──────── Passage shown ────────
While our systematic review and meta-analytic analyses provide solid evidence for menstrual cycle-related change in CVA, some limitations are noteworthy: First, we were unable to include several covariates that should be considered in future studies. For example, as previous literature has shown, physical activity [111,112] is related to CVA, as well as menstrual irregularities [113]. The same goes for mental stress, which has been associated with both blunted CVA [32] and sensitivity to menstrual cycle-related hormone transitions [102,103]. However, since the vast majority of included studies did not report indices of body composition (e.g., body mass index), status of physical activity, and current stress level, they could not be controlled for in the present analyses. Second, the results of the present systematic review and meta-analysis can only be generalized to naturally-cycling females with regular menstrual cycles. It is not possible to draw conclusions for individuals who report menstrual irregularities and/or those who use hormonal contraception. Finally, the quality of a systematic review and meta-analysis depends to a large extent on the quality of the studies on which they are based. Yet, the formal test for (adverse) small studies effects (i.e., Egger test) did not indicate a publication bias. Additionally, by solely including longitudinal studies which allowed for within-person comparisons across the menstrual cycle, we avoided cross-sectional studies which are less meaningful due to their not taking inter-individual differences into account. However, as has already been shown in detail above, not all of those studies conducted a precise cycle phase determination, and therefore, many had to be excluded from finer-grained, meta-analytic phase comparisons. As a result, some of these comparisons had to be carried out on a very limited number of studies (and thus, females) which reduced statistical power. In two cases (i.e., the mid-to-late follicular versus ovulatory phase comparison and the ovulatory versus premenstrual phase comparison), no meta-analytic analyses were possible, since only one study comparing these two cycle phases had determined them precisely.
──────── Raw data ────────
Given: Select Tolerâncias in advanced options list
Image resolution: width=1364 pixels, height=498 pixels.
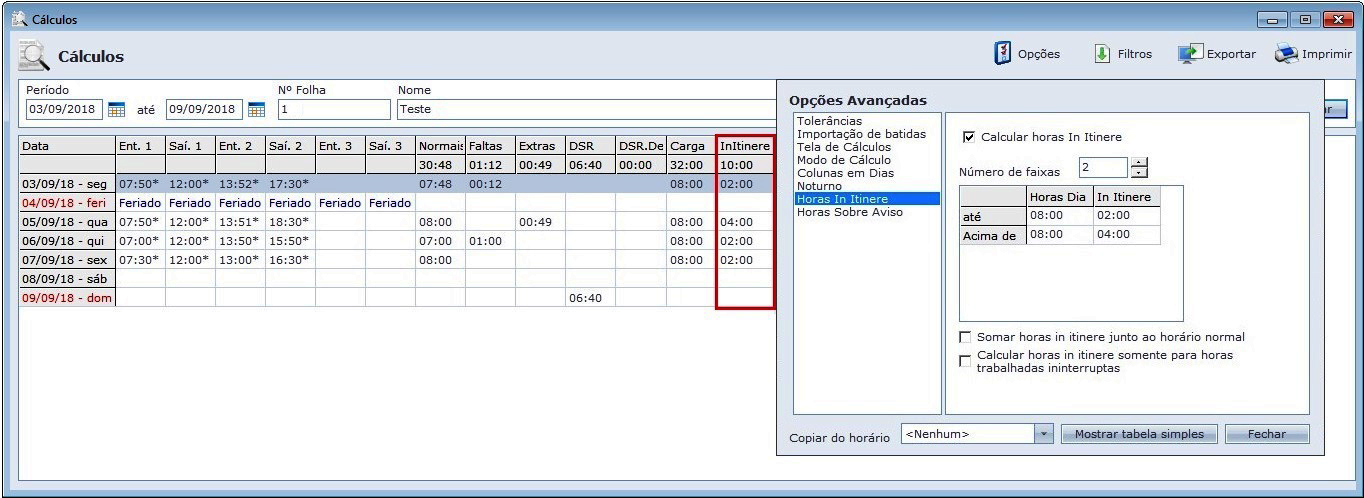Looking at the screenshot, I should coord(829,121).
────────
• **Work instruction**
In the passage on menstrual cycle-related change in CVA, why was no meta-analysis possible for the mid-to-late follicular versus ovulatory comparison?

• **Problem solution**
Only one study comparing these two cycle phases had determined them precisely.